Q: Who was Charles Lindbergh?|
AF: Charles Lindbergh was a genius, in my judgement, of a
mechanic who found himself in an airplane instead of an automobile and mastered
it--fell in love with flying. And that kind of persistent, obstinate nature
that would deny failure, made him the hero. It got him across the Atlantic
Ocean in the "Spirit of St. Louis" and made him a great hero in America in the
twenties. I don't think, intellectually, he measured up to his position in the
Q: Why didn't he measure up? What was lacking in his character that
AF: Oh, I don't know, it was lack of character. I think it was a
lack of formal education. He was not a tutored person. I don't recall that he
went to college, for example, not that college makes the difference between an
educated and tutored person. But I think he was a mechanically minded.
Q: But where did that lead him astray, do you think?

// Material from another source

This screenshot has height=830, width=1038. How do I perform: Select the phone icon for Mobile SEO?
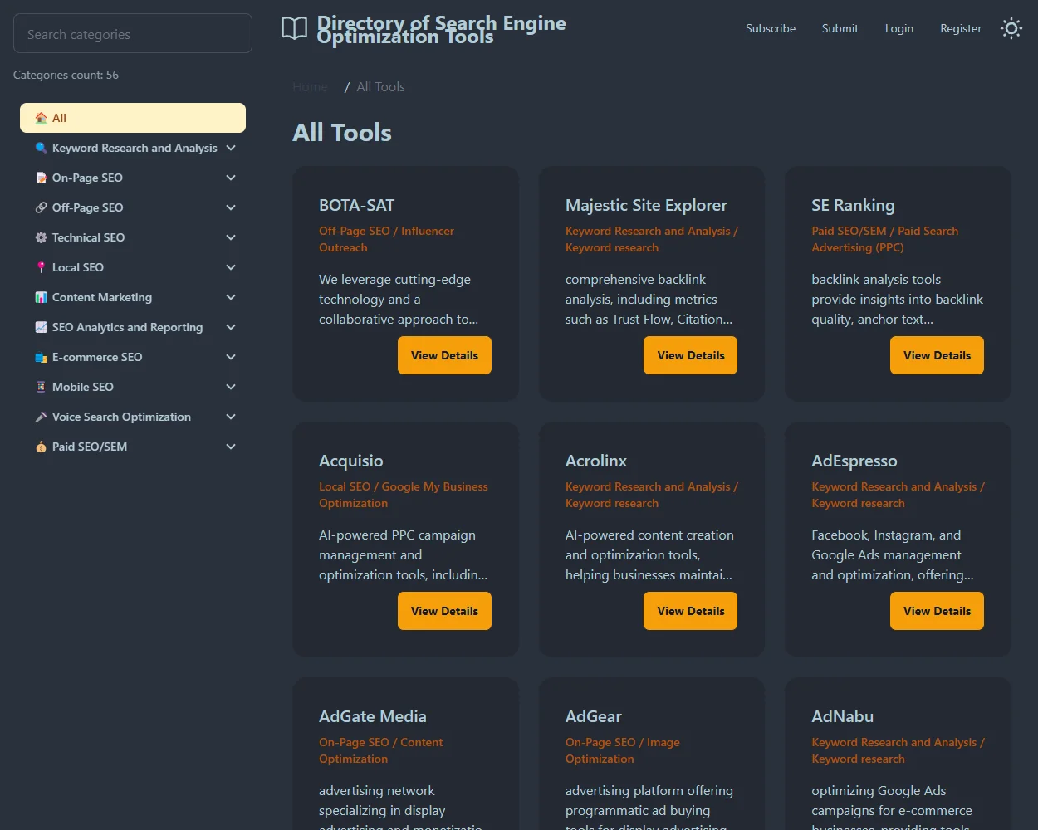click(x=42, y=386)
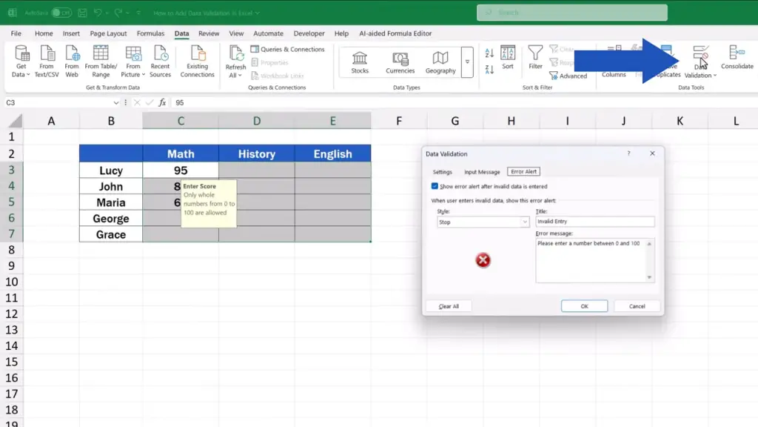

AF: I think it gave him an oversimplified understanding of the
forces at play across the earth when Hitler came along, and when Soviet
communism was going to go face to face with it. He saw things in black and
white terms. I don't think he ever understood the evil of Nazism, or the evil
of Fascism, or the evil of that kind of Stalin communism.
Seeing things in black and white, being a simple guy intellectually, he
misunderstood the forces at play, and found himself on the wrong side.
Q: Where did that vision come from?
AF: I think Lindbergh was snowed by the Nazis. They knew
about his record. They felt a certain sympathy for their cause. They invited
him to Germany. That was in 1938. And that's where they did the snow job on
him, if I may use that cliche. They showed him a glamorous Nazi air force.
They showed him an undefeatable power. They showed him a military force that
had to conquer the world. And I think he was awed by it. And the political
implications skipped him.
When he returned home, he was convinced that Nazism and Germany were the
waves of the future. And he never let go, in my judgment, of that conviction.
As a matter of face, when Germany lost the war, he must have been the most
surprised, shocked man in America. And from the beginning of his political
life, if I may say it that way, until the day he died, he was convinced that
the only reason Germany lost was because the world overwhelmed, by propaganda,
the nations that joined in the effort to destroy Nazi Germany.